Collected data entries:
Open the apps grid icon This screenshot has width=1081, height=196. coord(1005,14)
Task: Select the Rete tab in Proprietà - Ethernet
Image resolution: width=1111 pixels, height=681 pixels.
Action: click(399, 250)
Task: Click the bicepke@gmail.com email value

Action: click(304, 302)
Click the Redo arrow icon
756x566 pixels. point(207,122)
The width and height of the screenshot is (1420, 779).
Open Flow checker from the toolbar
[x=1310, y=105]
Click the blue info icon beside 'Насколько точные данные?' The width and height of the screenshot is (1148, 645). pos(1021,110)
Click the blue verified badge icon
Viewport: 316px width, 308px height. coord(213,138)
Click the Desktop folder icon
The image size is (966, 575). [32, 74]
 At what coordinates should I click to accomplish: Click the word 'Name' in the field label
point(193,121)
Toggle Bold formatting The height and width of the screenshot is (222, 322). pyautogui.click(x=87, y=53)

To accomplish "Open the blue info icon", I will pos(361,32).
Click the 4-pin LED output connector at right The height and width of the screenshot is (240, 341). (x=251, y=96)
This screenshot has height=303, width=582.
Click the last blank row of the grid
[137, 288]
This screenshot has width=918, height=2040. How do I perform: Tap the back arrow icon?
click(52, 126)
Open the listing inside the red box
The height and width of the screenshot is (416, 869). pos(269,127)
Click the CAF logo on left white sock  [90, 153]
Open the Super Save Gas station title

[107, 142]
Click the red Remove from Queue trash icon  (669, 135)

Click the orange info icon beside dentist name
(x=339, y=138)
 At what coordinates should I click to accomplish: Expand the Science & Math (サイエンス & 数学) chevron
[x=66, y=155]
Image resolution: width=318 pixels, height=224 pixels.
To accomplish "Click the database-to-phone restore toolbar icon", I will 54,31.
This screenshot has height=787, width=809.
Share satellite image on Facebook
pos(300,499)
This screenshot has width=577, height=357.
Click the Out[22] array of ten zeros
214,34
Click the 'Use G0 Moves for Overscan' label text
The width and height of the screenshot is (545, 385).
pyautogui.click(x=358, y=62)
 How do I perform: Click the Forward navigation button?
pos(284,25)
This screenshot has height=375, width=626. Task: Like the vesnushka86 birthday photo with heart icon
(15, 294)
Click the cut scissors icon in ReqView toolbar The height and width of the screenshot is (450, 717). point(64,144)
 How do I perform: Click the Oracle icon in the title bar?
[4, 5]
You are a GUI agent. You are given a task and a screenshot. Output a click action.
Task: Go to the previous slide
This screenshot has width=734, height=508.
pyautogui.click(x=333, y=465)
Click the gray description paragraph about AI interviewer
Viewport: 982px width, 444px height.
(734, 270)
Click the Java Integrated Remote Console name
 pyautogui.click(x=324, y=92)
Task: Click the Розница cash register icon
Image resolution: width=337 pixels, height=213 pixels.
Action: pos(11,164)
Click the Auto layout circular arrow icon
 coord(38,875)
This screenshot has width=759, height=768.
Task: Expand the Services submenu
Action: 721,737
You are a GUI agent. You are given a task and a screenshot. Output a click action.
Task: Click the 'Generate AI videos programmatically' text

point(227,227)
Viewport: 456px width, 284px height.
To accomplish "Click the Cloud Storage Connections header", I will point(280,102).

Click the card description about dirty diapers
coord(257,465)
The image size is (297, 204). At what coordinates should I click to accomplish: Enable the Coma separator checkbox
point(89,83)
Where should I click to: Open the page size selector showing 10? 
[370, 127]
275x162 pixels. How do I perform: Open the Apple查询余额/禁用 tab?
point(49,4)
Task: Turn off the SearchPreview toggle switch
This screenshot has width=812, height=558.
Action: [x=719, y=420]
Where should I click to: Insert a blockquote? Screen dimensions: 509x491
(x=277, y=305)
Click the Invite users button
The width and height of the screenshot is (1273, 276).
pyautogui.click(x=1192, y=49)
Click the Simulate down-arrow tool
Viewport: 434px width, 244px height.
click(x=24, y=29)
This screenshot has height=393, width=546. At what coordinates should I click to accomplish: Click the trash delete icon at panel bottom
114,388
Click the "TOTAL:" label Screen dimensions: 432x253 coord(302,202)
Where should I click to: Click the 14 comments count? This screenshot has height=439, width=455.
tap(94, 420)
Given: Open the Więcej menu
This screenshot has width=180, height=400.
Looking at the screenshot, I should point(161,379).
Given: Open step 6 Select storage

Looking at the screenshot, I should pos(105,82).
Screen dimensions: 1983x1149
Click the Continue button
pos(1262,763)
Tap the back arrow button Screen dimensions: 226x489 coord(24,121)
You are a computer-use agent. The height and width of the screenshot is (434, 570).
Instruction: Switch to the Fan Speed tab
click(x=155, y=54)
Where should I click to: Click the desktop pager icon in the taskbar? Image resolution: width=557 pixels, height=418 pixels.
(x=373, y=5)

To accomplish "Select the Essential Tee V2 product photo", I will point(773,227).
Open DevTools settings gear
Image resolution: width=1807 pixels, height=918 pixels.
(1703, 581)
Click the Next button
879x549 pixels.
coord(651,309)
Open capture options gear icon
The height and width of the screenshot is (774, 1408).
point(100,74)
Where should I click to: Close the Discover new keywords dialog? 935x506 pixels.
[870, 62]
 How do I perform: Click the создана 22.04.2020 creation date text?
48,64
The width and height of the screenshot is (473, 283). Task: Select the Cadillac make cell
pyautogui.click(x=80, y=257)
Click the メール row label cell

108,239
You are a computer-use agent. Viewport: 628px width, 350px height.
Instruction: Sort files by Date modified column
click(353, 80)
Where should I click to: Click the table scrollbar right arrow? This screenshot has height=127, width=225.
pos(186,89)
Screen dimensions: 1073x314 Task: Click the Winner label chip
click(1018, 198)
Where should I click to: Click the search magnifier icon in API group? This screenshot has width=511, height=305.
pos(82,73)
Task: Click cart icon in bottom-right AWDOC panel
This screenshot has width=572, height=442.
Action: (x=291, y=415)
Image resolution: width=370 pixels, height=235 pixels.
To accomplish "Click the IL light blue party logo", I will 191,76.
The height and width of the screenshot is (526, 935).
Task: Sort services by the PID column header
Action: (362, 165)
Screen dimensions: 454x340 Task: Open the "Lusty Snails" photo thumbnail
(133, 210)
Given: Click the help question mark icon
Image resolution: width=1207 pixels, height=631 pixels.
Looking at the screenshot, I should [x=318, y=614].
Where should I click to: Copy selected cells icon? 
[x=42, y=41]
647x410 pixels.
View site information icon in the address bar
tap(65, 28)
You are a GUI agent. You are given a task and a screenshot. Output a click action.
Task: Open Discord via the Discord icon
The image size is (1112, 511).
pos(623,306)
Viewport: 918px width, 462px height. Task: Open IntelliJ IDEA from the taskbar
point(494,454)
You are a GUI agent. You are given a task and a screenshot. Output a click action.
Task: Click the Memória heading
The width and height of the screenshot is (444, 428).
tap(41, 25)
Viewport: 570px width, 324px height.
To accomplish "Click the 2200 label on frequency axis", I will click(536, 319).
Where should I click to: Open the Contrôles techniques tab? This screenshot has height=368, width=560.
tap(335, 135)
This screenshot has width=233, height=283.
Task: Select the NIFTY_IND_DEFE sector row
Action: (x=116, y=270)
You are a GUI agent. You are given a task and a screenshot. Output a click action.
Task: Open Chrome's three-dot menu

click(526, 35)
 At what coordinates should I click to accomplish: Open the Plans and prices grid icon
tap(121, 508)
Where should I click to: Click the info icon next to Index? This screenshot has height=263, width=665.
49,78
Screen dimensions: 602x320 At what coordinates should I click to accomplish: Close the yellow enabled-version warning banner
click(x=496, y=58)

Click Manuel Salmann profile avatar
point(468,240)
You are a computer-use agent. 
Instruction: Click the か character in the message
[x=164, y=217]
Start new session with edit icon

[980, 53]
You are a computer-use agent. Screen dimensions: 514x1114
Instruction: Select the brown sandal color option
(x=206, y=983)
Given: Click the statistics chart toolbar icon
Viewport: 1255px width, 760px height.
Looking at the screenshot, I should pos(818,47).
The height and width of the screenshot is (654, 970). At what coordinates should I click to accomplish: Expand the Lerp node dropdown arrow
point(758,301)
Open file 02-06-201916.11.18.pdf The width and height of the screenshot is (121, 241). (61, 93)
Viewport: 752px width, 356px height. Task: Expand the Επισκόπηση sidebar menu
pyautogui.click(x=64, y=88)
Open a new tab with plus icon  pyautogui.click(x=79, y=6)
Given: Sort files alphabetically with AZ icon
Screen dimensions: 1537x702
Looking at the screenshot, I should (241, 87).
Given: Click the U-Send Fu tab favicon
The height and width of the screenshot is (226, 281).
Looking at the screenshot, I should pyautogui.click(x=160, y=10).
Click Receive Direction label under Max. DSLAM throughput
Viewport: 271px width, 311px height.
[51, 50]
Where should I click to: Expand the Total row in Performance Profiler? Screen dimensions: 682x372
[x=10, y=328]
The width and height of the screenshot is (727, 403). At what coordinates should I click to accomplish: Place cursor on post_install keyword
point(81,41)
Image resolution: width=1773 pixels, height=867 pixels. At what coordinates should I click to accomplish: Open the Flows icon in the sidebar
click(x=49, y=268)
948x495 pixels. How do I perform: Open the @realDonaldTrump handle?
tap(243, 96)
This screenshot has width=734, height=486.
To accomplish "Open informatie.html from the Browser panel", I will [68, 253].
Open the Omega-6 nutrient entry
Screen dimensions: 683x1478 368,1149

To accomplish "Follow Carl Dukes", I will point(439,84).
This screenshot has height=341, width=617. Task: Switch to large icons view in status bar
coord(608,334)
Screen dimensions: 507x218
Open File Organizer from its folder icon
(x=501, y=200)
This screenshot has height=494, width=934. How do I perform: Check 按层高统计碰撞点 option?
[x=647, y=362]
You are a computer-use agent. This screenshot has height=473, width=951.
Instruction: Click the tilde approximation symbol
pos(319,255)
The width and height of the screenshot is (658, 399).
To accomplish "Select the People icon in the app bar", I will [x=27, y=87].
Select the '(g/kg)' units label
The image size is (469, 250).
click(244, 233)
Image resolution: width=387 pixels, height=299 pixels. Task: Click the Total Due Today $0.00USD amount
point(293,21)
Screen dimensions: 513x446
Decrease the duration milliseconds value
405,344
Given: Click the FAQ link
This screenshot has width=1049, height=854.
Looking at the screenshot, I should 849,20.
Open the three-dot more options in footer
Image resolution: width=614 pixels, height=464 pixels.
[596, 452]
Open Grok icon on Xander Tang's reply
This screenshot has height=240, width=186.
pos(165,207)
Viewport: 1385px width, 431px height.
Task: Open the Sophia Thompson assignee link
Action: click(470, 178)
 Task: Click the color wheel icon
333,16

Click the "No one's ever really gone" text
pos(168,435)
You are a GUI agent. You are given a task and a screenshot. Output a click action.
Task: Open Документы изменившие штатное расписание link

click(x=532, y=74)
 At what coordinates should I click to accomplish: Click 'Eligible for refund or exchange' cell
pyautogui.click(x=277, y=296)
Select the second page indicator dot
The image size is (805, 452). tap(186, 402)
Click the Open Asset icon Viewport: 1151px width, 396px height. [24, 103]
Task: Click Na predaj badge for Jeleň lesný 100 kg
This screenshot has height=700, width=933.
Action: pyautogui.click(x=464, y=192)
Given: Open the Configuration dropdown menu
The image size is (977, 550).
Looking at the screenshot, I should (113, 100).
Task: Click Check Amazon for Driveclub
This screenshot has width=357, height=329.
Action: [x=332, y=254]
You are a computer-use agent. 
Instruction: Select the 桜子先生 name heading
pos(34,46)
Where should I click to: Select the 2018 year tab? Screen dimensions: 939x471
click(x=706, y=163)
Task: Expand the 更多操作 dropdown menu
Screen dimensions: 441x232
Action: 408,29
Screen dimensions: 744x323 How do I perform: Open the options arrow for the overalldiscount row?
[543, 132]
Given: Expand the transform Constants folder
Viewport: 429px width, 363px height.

> **WORK INSTRUCTION**: Only the lines above from the one with "The width and height of the screenshot is (473, 283)." through the one with "Viewport: 570px width, 324px height." should be duplicated, character for character.

> **WRITTEN SOLUTION**:
The width and height of the screenshot is (473, 283). Task: Select the Cadillac make cell
pyautogui.click(x=80, y=257)
Click the メール row label cell

108,239
You are a computer-use agent. Viewport: 628px width, 350px height.
Instruction: Sort files by Date modified column
click(353, 80)
Where should I click to: Click the table scrollbar right arrow? This screenshot has height=127, width=225.
pos(186,89)
Screen dimensions: 1073x314 Task: Click the Winner label chip
click(1018, 198)
Where should I click to: Click the search magnifier icon in API group? This screenshot has width=511, height=305.
pos(82,73)
Task: Click cart icon in bottom-right AWDOC panel
This screenshot has width=572, height=442.
Action: (x=291, y=415)
Image resolution: width=370 pixels, height=235 pixels.
To accomplish "Click the IL light blue party logo", I will 191,76.
The height and width of the screenshot is (526, 935).
Task: Sort services by the PID column header
Action: (362, 165)
Screen dimensions: 454x340 Task: Open the "Lusty Snails" photo thumbnail
(133, 210)
Given: Click the help question mark icon
Image resolution: width=1207 pixels, height=631 pixels.
Looking at the screenshot, I should [x=318, y=614].
Where should I click to: Copy selected cells icon? 
[x=42, y=41]
647x410 pixels.
View site information icon in the address bar
tap(65, 28)
You are a GUI agent. You are given a task and a screenshot. Output a click action.
Task: Open Discord via the Discord icon
The image size is (1112, 511).
pos(623,306)
Viewport: 918px width, 462px height. Task: Open IntelliJ IDEA from the taskbar
point(494,454)
You are a GUI agent. You are given a task and a screenshot. Output a click action.
Task: Click the Memória heading
The width and height of the screenshot is (444, 428).
tap(41, 25)
Viewport: 570px width, 324px height.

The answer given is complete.